[DATA EXTRACT]

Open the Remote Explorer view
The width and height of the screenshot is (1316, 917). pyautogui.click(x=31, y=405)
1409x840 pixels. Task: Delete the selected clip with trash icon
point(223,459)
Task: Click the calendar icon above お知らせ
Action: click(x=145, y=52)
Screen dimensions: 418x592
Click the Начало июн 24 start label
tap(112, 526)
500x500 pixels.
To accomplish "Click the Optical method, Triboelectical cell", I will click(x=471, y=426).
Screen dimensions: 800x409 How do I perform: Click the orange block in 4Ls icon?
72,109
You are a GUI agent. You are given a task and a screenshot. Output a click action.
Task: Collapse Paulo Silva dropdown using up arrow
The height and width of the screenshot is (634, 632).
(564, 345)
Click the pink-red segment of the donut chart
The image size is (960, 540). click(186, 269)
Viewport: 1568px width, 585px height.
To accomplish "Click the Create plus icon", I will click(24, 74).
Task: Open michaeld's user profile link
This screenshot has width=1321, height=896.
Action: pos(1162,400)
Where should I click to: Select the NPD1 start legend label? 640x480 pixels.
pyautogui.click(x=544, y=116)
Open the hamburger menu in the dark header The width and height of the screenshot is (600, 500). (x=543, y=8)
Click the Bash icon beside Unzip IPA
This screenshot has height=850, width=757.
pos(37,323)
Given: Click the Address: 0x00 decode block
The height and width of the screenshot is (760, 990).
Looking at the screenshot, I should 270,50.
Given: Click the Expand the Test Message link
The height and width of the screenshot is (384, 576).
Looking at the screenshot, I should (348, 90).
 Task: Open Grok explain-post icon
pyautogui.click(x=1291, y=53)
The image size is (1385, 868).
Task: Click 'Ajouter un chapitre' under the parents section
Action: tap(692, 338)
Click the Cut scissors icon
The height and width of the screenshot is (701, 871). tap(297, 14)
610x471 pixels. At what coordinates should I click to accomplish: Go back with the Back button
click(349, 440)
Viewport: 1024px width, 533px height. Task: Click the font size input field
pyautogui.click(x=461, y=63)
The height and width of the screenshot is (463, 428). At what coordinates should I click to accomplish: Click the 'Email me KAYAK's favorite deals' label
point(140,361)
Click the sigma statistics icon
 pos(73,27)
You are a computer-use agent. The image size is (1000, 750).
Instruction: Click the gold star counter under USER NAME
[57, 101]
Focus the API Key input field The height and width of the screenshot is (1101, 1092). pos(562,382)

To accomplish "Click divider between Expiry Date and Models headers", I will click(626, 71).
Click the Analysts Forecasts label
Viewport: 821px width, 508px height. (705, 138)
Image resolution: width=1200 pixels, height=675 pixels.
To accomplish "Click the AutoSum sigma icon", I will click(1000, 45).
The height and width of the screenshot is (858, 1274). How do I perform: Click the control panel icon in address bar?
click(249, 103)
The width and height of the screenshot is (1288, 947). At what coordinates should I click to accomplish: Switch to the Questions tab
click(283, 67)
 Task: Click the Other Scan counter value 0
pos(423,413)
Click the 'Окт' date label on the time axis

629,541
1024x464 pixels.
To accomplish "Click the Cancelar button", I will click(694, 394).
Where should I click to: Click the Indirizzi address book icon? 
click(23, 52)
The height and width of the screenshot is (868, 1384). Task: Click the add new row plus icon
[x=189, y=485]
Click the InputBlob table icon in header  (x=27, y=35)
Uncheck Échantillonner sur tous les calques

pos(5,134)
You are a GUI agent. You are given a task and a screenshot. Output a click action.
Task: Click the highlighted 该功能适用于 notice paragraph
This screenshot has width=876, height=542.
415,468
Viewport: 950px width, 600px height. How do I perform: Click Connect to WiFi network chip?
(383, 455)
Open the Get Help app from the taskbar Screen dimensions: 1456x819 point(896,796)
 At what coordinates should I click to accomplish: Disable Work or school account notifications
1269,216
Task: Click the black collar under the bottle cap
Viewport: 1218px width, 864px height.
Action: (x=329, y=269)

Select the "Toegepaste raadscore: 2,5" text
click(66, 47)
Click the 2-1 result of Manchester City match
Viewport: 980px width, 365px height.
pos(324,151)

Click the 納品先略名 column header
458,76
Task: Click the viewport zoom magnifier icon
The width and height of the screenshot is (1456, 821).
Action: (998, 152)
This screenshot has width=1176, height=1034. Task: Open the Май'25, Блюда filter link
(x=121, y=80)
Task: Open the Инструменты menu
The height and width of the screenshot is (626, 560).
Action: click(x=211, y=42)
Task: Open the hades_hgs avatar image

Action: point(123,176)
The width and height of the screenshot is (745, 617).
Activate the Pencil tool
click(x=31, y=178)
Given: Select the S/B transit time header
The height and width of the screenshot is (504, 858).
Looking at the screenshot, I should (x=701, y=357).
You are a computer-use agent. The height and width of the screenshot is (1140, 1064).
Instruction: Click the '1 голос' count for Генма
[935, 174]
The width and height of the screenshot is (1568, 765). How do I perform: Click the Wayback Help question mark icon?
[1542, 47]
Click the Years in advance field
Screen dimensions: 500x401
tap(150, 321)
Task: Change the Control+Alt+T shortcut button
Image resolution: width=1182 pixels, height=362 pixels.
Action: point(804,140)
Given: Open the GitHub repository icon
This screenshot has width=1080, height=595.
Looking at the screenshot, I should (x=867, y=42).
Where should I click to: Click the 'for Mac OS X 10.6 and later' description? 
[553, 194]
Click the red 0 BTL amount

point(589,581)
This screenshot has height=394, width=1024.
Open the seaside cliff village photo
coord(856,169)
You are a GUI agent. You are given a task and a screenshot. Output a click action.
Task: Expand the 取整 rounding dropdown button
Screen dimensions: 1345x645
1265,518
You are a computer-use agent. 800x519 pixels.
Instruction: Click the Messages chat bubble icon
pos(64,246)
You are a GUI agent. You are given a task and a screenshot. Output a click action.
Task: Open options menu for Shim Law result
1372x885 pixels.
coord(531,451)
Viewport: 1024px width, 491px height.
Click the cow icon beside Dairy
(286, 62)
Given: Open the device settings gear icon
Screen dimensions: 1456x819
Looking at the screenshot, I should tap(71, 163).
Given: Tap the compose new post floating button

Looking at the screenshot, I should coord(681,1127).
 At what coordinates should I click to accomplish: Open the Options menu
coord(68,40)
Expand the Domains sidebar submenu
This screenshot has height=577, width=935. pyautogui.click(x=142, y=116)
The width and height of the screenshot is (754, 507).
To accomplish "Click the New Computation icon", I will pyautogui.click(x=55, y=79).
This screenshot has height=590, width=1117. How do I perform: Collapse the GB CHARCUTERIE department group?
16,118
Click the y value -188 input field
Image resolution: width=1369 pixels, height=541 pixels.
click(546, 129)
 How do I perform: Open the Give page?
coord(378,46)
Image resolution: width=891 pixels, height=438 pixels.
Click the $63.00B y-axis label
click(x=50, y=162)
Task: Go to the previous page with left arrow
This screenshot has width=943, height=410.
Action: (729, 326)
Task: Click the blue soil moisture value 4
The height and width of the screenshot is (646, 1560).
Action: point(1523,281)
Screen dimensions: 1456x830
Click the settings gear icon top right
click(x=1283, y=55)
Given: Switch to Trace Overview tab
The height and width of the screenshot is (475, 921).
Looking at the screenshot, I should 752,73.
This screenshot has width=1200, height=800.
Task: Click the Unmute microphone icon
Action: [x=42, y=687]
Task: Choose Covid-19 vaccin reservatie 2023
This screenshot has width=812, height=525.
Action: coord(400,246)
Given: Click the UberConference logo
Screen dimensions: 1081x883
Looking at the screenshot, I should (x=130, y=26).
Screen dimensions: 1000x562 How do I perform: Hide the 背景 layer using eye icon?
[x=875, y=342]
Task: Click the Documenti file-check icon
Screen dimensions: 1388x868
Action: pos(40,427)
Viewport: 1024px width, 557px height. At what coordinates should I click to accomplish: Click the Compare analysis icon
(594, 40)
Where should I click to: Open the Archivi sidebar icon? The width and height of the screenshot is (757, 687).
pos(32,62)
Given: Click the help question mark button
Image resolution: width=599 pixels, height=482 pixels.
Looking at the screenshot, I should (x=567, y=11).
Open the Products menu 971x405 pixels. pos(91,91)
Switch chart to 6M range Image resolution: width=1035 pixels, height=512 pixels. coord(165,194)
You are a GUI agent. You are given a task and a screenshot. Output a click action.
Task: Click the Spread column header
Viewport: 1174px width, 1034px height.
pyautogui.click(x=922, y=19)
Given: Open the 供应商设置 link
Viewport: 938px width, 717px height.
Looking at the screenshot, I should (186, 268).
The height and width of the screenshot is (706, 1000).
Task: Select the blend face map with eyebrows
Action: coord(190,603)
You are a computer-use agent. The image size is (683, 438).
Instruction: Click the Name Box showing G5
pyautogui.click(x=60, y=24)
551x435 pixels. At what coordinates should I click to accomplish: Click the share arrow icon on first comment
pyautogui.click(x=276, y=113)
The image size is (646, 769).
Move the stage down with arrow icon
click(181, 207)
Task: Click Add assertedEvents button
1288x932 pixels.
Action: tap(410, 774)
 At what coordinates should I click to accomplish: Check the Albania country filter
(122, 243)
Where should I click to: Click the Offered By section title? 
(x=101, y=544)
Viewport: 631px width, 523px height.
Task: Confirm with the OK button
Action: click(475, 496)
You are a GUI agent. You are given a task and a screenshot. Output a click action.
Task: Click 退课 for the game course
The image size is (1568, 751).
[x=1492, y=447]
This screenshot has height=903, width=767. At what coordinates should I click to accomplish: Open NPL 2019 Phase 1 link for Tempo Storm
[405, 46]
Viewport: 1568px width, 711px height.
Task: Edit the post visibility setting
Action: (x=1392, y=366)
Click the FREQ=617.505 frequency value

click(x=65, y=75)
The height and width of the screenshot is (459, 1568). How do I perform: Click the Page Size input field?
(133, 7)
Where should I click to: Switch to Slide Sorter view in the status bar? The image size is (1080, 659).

[/DATA EXTRACT]

For the word "will", tally the lines of the entries in which it appears and give the total alone.

TASK OUTPUT -
6